Dead or Alive 4 is featured in the Guinness World Records for being the "First 7th-generation fighting videogame", and the "First retail game to include "zero point" achievements". Dead or Alive 4 player, Reginald Wysinger (ElectrifiedMann), holds the Guinness World Record for the "Fastest "Time Attack" completion on Dead or Alive 4 ("Very Hard")". Emmanuel Rodriguez (MASTER) holds the Guinness World Record for the "Most Dead or Alive Tournament title wins" with Dead or Alive 4 among the games he had won in.

Dead or Alive 4 was the first fighting game to feature Avatars and Virtual Worlds in its Online Mode.

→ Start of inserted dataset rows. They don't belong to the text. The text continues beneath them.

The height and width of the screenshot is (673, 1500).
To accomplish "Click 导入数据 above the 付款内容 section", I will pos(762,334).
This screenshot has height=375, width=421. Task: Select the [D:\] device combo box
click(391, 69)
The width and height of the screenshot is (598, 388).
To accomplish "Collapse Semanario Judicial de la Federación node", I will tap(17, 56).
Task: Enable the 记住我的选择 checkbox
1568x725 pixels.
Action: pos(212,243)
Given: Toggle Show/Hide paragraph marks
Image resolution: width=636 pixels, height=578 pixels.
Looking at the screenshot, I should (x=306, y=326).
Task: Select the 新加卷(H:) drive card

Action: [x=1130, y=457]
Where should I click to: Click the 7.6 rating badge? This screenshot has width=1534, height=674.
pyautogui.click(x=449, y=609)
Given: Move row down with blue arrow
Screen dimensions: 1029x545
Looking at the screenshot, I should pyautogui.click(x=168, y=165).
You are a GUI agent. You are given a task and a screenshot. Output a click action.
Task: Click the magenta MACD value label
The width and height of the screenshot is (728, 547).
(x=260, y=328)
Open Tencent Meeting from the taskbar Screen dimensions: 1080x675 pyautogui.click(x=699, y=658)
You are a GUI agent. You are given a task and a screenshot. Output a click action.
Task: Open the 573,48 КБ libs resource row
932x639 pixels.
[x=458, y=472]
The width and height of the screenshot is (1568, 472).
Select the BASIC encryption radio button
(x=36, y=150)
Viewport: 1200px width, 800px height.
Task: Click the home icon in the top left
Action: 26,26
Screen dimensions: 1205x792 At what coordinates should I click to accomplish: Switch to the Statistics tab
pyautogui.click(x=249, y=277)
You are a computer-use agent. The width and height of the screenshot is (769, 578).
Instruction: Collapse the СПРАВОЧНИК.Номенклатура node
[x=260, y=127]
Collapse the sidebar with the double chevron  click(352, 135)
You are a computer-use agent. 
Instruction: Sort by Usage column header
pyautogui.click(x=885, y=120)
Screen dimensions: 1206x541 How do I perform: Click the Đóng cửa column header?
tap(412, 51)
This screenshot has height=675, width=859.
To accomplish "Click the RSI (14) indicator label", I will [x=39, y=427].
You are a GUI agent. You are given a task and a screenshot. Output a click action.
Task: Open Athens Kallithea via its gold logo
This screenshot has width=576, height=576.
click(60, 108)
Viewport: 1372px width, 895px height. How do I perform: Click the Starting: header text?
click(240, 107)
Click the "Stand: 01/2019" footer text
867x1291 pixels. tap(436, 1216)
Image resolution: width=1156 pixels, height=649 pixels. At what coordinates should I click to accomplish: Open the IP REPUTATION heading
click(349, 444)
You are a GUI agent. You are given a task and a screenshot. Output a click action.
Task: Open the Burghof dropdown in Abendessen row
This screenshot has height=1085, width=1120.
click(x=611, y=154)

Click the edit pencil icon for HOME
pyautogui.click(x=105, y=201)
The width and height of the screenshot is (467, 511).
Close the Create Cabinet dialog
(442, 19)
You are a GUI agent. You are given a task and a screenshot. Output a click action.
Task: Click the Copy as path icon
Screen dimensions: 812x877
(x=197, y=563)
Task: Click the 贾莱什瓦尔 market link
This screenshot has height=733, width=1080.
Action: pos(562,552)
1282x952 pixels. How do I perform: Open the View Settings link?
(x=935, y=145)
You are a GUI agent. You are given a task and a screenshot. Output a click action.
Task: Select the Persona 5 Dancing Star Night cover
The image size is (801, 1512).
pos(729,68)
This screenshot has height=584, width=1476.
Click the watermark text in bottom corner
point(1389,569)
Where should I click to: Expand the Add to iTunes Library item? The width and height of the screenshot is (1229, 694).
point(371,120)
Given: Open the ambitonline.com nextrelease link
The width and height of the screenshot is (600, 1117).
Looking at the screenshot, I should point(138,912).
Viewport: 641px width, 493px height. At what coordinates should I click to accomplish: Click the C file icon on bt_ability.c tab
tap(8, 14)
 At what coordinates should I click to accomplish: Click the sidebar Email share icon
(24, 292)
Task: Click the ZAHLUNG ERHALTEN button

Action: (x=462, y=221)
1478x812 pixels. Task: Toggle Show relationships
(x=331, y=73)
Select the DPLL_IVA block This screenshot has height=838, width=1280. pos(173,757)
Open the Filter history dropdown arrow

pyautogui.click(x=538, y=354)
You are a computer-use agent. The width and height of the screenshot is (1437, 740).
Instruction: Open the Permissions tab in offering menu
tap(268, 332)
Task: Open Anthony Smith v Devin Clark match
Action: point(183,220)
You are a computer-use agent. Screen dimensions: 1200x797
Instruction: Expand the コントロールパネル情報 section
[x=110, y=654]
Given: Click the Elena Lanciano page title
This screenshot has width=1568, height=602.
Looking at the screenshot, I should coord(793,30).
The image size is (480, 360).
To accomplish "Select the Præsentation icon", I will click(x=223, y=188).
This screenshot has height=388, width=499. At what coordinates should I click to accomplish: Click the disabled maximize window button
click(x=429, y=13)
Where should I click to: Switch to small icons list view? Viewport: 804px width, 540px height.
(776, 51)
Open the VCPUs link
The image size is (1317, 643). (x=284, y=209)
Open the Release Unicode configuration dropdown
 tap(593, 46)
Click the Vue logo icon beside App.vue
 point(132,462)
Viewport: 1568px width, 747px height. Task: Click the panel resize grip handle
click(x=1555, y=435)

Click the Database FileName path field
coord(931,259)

The innovative fighting game features were later expanded upon in the short-lived Dead or Alive Online in 2008, and were later featured in other fighting games such as Street Fighter 6 and Tekken 8.

In 2008, GamePro staff ranked it as the 11th best fighting game, stating: "The first new-generation fighter to be released, Dead or Alive 4 still makes a strong case as the best one. [...] This is a fighting game that can stand in the ring with any major series." In 2009, Virgin Media ranked it as the seventh top 20 beat 'em-up of all time. In 2011, Peter Rubin of Complex ranked it as the 28th-best fighting game of all time. It was also featured in 1001 Video Games You Must Play Before You Die. In 2025, Rolling Stone considered it as the best Xbox 360 fighting game, placing it 18th in the "20 Best Xbox 360 Games of All Time".